Collected data:
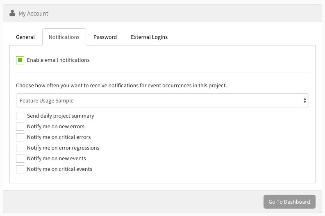This screenshot has width=325, height=216.
Task: Click the My Account panel heading text
Action: click(33, 14)
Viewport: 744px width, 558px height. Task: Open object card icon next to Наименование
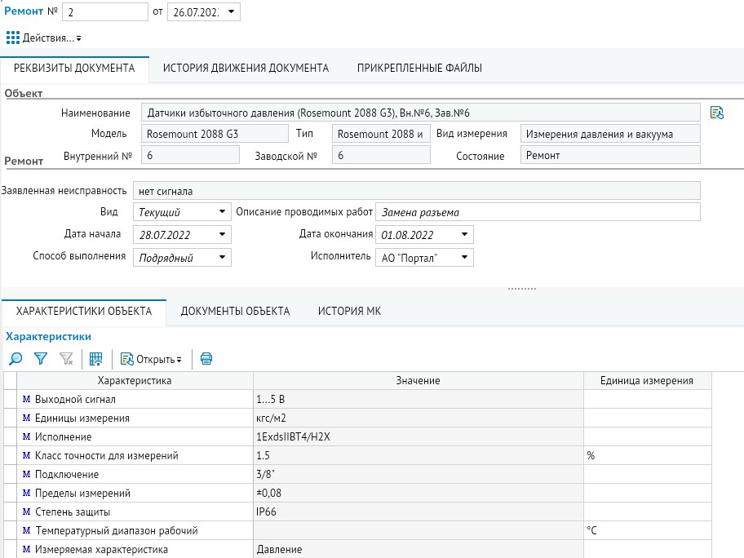[x=716, y=113]
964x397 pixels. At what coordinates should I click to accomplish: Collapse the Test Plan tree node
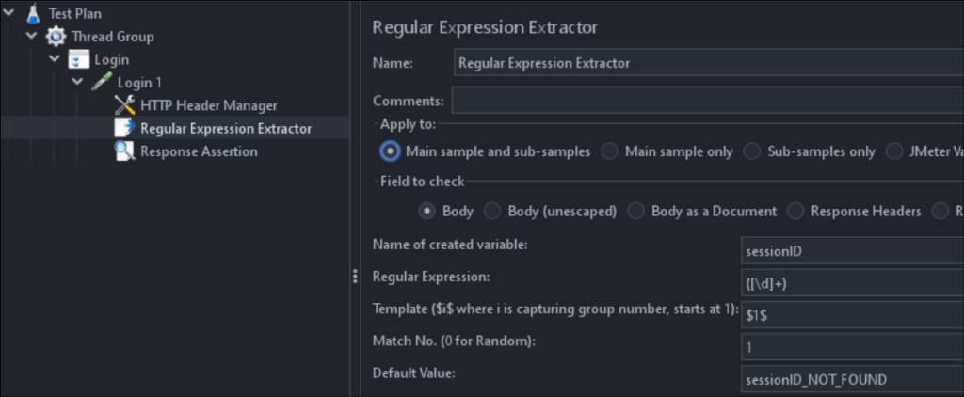tap(10, 15)
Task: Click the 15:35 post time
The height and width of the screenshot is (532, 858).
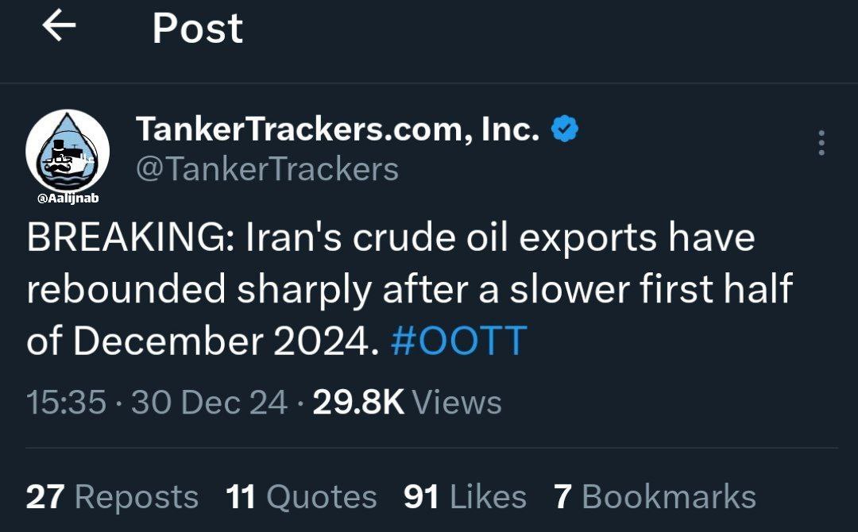Action: 66,403
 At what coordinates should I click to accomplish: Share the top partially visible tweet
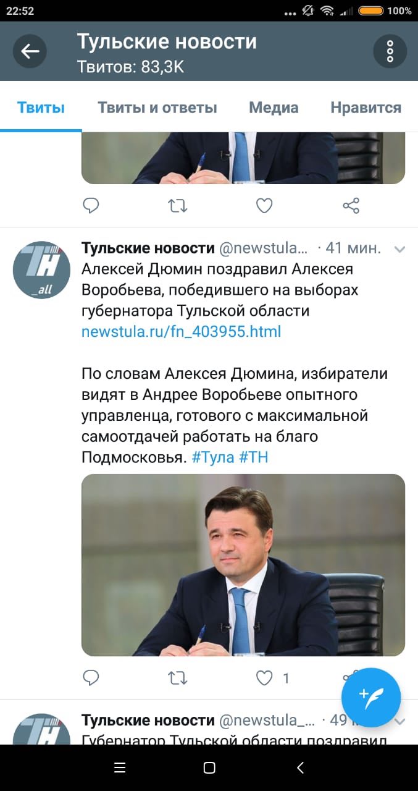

TRY IT: Your task is to repeat, word for word and with no picture, every line from the one that contains "964x397 pixels. At" through the last line of the data.

RESPONSE TO THE EXERCISE:
964x397 pixels. At what coordinates should I click to accomplish: Collapse the Test Plan tree node
tap(10, 15)
Task: Click the 15:35 post time
The height and width of the screenshot is (532, 858).
Action: 66,403
 At what coordinates should I click to accomplish: Share the top partially visible tweet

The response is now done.